PROBLEM TO SOLVE:
Copy out each of the items below word for word, with every line kept as it is.

DATA TO PROCESS:
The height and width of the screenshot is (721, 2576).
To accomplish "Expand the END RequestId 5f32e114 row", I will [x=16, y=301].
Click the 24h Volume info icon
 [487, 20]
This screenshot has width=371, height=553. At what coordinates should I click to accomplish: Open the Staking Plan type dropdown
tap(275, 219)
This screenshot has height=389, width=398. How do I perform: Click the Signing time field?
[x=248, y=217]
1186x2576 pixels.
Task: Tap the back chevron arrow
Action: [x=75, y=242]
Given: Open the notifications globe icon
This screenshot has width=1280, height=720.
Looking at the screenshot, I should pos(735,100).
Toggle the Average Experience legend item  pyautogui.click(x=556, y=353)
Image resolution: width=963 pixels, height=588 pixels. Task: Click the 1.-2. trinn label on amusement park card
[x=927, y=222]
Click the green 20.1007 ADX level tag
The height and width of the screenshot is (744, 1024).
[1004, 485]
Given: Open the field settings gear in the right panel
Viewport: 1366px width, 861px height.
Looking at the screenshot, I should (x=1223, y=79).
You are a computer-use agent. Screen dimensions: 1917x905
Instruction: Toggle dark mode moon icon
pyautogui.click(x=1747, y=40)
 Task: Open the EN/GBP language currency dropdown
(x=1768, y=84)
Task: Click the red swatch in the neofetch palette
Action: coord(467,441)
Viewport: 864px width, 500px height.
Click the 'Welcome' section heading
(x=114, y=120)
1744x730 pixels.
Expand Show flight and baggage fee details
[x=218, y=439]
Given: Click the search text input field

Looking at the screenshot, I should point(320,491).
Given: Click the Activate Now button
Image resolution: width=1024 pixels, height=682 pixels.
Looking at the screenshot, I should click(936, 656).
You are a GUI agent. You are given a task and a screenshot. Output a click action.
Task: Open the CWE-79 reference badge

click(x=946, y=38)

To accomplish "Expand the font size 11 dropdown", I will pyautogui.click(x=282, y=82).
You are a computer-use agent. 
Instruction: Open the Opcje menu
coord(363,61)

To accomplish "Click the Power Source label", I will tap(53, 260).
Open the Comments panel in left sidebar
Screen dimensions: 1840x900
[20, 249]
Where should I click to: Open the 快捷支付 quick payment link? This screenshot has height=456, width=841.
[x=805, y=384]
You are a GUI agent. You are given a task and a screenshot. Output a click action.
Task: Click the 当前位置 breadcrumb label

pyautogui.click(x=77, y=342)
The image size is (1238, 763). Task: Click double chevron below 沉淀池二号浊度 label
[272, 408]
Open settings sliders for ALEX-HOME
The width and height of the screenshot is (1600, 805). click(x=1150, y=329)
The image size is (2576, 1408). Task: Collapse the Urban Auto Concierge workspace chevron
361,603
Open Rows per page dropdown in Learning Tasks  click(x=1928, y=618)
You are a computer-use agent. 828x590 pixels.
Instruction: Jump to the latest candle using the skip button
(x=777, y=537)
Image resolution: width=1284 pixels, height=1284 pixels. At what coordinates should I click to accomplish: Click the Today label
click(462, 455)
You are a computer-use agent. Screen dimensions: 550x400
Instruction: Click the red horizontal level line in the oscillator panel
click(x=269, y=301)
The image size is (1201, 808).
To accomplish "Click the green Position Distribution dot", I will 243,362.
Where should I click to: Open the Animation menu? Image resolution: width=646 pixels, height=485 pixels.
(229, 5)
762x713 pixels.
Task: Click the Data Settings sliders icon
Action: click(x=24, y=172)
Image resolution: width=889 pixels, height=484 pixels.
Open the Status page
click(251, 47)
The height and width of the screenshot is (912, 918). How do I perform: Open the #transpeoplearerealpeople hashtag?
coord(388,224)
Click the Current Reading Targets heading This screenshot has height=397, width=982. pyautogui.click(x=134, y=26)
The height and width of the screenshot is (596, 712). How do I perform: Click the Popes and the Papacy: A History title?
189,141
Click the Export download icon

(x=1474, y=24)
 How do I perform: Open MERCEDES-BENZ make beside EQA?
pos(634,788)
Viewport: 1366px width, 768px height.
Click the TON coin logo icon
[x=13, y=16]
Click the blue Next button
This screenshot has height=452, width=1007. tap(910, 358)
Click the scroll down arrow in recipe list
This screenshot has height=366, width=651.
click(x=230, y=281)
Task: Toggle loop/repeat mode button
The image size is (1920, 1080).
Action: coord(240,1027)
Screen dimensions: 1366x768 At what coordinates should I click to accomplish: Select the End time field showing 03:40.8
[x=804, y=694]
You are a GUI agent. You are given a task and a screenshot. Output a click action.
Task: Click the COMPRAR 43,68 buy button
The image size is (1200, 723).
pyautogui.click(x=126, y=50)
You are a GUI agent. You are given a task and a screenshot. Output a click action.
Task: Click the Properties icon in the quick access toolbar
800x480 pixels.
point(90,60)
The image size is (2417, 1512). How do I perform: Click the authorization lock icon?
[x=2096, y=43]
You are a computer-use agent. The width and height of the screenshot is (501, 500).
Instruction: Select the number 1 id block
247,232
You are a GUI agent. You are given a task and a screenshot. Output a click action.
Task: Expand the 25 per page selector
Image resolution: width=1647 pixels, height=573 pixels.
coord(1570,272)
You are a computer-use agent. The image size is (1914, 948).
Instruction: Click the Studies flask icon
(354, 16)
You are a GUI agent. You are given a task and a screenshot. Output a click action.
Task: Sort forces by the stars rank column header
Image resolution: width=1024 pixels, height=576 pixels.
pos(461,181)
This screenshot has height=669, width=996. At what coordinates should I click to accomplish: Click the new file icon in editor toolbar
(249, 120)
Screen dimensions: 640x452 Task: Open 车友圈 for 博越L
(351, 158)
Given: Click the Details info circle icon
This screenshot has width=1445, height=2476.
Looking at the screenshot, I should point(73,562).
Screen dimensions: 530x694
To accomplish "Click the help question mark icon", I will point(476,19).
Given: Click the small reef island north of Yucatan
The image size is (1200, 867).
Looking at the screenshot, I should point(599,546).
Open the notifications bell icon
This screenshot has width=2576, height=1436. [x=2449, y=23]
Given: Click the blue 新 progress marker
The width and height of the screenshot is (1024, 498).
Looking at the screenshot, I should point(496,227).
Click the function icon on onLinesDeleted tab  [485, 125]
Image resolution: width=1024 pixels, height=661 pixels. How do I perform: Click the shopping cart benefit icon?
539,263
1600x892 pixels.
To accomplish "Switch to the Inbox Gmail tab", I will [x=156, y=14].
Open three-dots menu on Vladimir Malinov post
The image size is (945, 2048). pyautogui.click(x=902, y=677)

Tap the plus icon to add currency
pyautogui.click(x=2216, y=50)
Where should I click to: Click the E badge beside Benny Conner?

CORRECT RESULT:
The height and width of the screenshot is (721, 2576).
To accomplish "Expand the END RequestId 5f32e114 row", I will [x=16, y=301].
Click the 24h Volume info icon
 [487, 20]
This screenshot has width=371, height=553. At what coordinates should I click to accomplish: Open the Staking Plan type dropdown
tap(275, 219)
This screenshot has height=389, width=398. How do I perform: Click the Signing time field?
[x=248, y=217]
1186x2576 pixels.
Task: Tap the back chevron arrow
Action: [x=75, y=242]
Given: Open the notifications globe icon
This screenshot has width=1280, height=720.
Looking at the screenshot, I should pos(735,100).
Toggle the Average Experience legend item  pyautogui.click(x=556, y=353)
Image resolution: width=963 pixels, height=588 pixels. Task: Click the 1.-2. trinn label on amusement park card
[x=927, y=222]
Click the green 20.1007 ADX level tag
The height and width of the screenshot is (744, 1024).
[1004, 485]
Given: Open the field settings gear in the right panel
Viewport: 1366px width, 861px height.
Looking at the screenshot, I should (x=1223, y=79).
You are a computer-use agent. Screen dimensions: 1917x905
Instruction: Toggle dark mode moon icon
pyautogui.click(x=1747, y=40)
 Task: Open the EN/GBP language currency dropdown
(x=1768, y=84)
Task: Click the red swatch in the neofetch palette
Action: coord(467,441)
Viewport: 864px width, 500px height.
Click the 'Welcome' section heading
(x=114, y=120)
1744x730 pixels.
Expand Show flight and baggage fee details
[x=218, y=439]
Given: Click the search text input field

Looking at the screenshot, I should point(320,491).
Given: Click the Activate Now button
Image resolution: width=1024 pixels, height=682 pixels.
Looking at the screenshot, I should click(936, 656).
You are a GUI agent. You are given a task and a screenshot. Output a click action.
Task: Open the CWE-79 reference badge

click(x=946, y=38)

To accomplish "Expand the font size 11 dropdown", I will pyautogui.click(x=282, y=82).
You are a computer-use agent. 
Instruction: Open the Opcje menu
coord(363,61)

To accomplish "Click the Power Source label", I will tap(53, 260).
Open the Comments panel in left sidebar
Screen dimensions: 1840x900
[20, 249]
Where should I click to: Open the 快捷支付 quick payment link? This screenshot has height=456, width=841.
[x=805, y=384]
You are a GUI agent. You are given a task and a screenshot. Output a click action.
Task: Click the 当前位置 breadcrumb label

pyautogui.click(x=77, y=342)
The image size is (1238, 763). Task: Click double chevron below 沉淀池二号浊度 label
[272, 408]
Open settings sliders for ALEX-HOME
The width and height of the screenshot is (1600, 805). click(x=1150, y=329)
The image size is (2576, 1408). Task: Collapse the Urban Auto Concierge workspace chevron
361,603
Open Rows per page dropdown in Learning Tasks  click(x=1928, y=618)
You are a computer-use agent. 828x590 pixels.
Instruction: Jump to the latest candle using the skip button
(x=777, y=537)
Image resolution: width=1284 pixels, height=1284 pixels. At what coordinates should I click to accomplish: Click the Today label
click(462, 455)
You are a computer-use agent. Screen dimensions: 550x400
Instruction: Click the red horizontal level line in the oscillator panel
click(x=269, y=301)
The image size is (1201, 808).
To accomplish "Click the green Position Distribution dot", I will 243,362.
Where should I click to: Open the Animation menu? Image resolution: width=646 pixels, height=485 pixels.
(229, 5)
762x713 pixels.
Task: Click the Data Settings sliders icon
Action: click(x=24, y=172)
Image resolution: width=889 pixels, height=484 pixels.
Open the Status page
click(251, 47)
The height and width of the screenshot is (912, 918). How do I perform: Open the #transpeoplearerealpeople hashtag?
coord(388,224)
Click the Current Reading Targets heading This screenshot has height=397, width=982. pyautogui.click(x=134, y=26)
The height and width of the screenshot is (596, 712). How do I perform: Click the Popes and the Papacy: A History title?
189,141
Click the Export download icon

(x=1474, y=24)
 How do I perform: Open MERCEDES-BENZ make beside EQA?
pos(634,788)
Viewport: 1366px width, 768px height.
Click the TON coin logo icon
[x=13, y=16]
Click the blue Next button
This screenshot has height=452, width=1007. tap(910, 358)
Click the scroll down arrow in recipe list
This screenshot has height=366, width=651.
click(x=230, y=281)
Task: Toggle loop/repeat mode button
The image size is (1920, 1080).
Action: coord(240,1027)
Screen dimensions: 1366x768 At what coordinates should I click to accomplish: Select the End time field showing 03:40.8
[x=804, y=694]
You are a GUI agent. You are given a task and a screenshot. Output a click action.
Task: Click the COMPRAR 43,68 buy button
The image size is (1200, 723).
pyautogui.click(x=126, y=50)
You are a GUI agent. You are given a task and a screenshot. Output a click action.
Task: Click the Properties icon in the quick access toolbar
800x480 pixels.
point(90,60)
The image size is (2417, 1512). How do I perform: Click the authorization lock icon?
[x=2096, y=43]
You are a computer-use agent. The width and height of the screenshot is (501, 500).
Instruction: Select the number 1 id block
247,232
You are a GUI agent. You are given a task and a screenshot. Output a click action.
Task: Expand the 25 per page selector
Image resolution: width=1647 pixels, height=573 pixels.
coord(1570,272)
You are a computer-use agent. The image size is (1914, 948).
Instruction: Click the Studies flask icon
(354, 16)
You are a GUI agent. You are given a task and a screenshot. Output a click action.
Task: Sort forces by the stars rank column header
Image resolution: width=1024 pixels, height=576 pixels.
pos(461,181)
This screenshot has height=669, width=996. At what coordinates should I click to accomplish: Click the new file icon in editor toolbar
(249, 120)
Screen dimensions: 640x452 Task: Open 车友圈 for 博越L
(351, 158)
Given: Click the Details info circle icon
This screenshot has width=1445, height=2476.
Looking at the screenshot, I should point(73,562).
Screen dimensions: 530x694
To accomplish "Click the help question mark icon", I will point(476,19).
Given: Click the small reef island north of Yucatan
The image size is (1200, 867).
Looking at the screenshot, I should point(599,546).
Open the notifications bell icon
This screenshot has width=2576, height=1436. [x=2449, y=23]
Given: Click the blue 新 progress marker
The width and height of the screenshot is (1024, 498).
Looking at the screenshot, I should point(496,227).
Click the function icon on onLinesDeleted tab  [485, 125]
Image resolution: width=1024 pixels, height=661 pixels. How do I perform: Click the shopping cart benefit icon?
539,263
1600x892 pixels.
To accomplish "Switch to the Inbox Gmail tab", I will [x=156, y=14].
Open three-dots menu on Vladimir Malinov post
The image size is (945, 2048). pyautogui.click(x=902, y=677)

Tap the plus icon to add currency
pyautogui.click(x=2216, y=50)
Where should I click to: Click the E badge beside Benny Conner?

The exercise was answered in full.